Optimizing zeolites with partial cation occupancy

Dear all,

I am trying to compare lattice energies of different zeolite structures with identical chemical compositions. For this I am generating their structures with symmetries and cation sites as reported from structural studies, but this implies split cation sites which are mutually exclusive (i.e. two closely spaced, symmetrically equivalent sites).
GULP runs just fine but the user manual specifically states that care must be taken to interpret the results in these situations, especially with partially occupancied, mutually exclusive sites.
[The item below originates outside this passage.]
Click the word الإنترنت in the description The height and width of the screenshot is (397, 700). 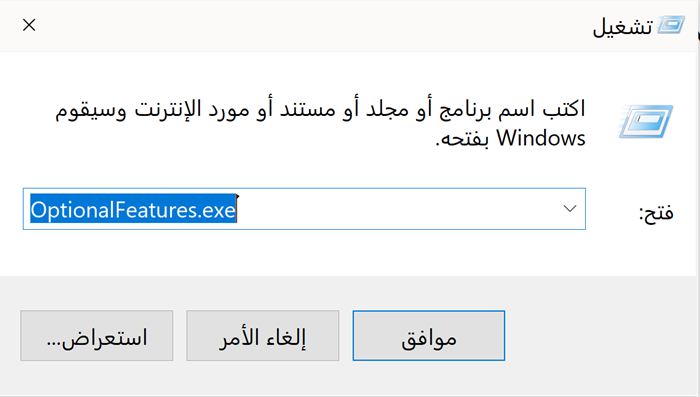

It further says that it may be necessary to define ‘exclude potentials’ to get the desired behaviour.

I have two questions:

  1. How do you define exclude potentials in this situation?
  2. Do you think it is fair to compare lattice energies calculated in this way (at least qualitatively), or does anyone have bad experiences when trying this with solid solutions?

Thanks a lot.

I add a typical input file; the split cation site which is mutually exclusive in this case would be ‘K3’

opti conp relax
name K_MER_167
dump every 1 K_MER_167.res
output cif K_MER_167.cif
10.087400 14.031200 14.26750 90.0000 90.0000 90.0000


K1 core 0.000000 0.000000 0.215280 1.000000000 1.0000
K2 core 0.000000 0.352400 0.500000 1.000000000 1.0000
K3 core 0.322400 0.408000 0.000000 1.000000000 0.5000
O1 core 0.000000 0.371650 0.280970 0.869020000 1.0000
O2 core 0.000000 0.181540 0.122670 0.869020000 1.0000
O3 core 0.326000 0.000000 0.294130 0.869020000 1.0000
O4 core 0.206100 0.212150 0.000000 0.869020000 1.0000
O5 core 0.190730 0.319350 0.155470 0.869020000 1.0000
O6 core 0.245760 0.127450 0.166770 0.869020000 1.0000
O1 shel 0.000000 0.371650 0.280970 -2.869020000 1.0000
O2 shel 0.000000 0.181540 0.122670 -2.869020000 1.0000
O3 shel 0.326000 0.000000 0.294130 -2.869020000 1.0000
O4 shel 0.206100 0.212150 0.000000 -2.869020000 1.0000
O5 shel 0.190730 0.319350 0.155470 -2.869020000 1.0000
O6 shel 0.245760 0.127450 0.166770 -2.869020000 1.0000
Si1 core 0.346260 0.110120 0.255860 4.000000000 0.6250
Si2 core 0.158340 0.211340 0.111400 4.000000000 0.6250
Al1 core 0.346260 0.110120 0.255860 3.000000000 0.3750
Al2 core 0.158340 0.211340 0.111400 3.000000000 0.3750

Let’s start with the big picture point. Partial occupancies are a mean field model and so they are reasonably OK for quantities that are averaged at a macroscopic level, such as lattice parameters and bulk modulus. However, they are not good for quantities that are sensitive to the local detail, such as the energy. If you want to compare energies between structures reliably then you need to use explicit distributions with supercells. Monte Carlo is a good way of sampling cation distributions.
Now to the 2nd point, which is how to exclude interactions. For metal cations, the only interaction is usually the Coulomb and so you need to put in place a Coulomb subtraction potential between the relevant cations. See “coulomb” in the help text.

Thanks for your answer. I figured I would likely have to work with super cells.
I have a follow-up question; what is the largest size (number of atoms) that a relatively strong desktop computer can handle, roughly? I don’t have easy access to my institution’s computing center, and I reckon that the larger your supercell, the more accurate the results.

Thank you!

P.s. can anyone recommend, or have experience with the ‘Supercel’ software?

How many atoms you can work with will depend on how much memory and how many cores you have & your level of patience, choice of algorithms, cutoffs etc. So I’m afraid that’s a question like “how long is a piece of string?”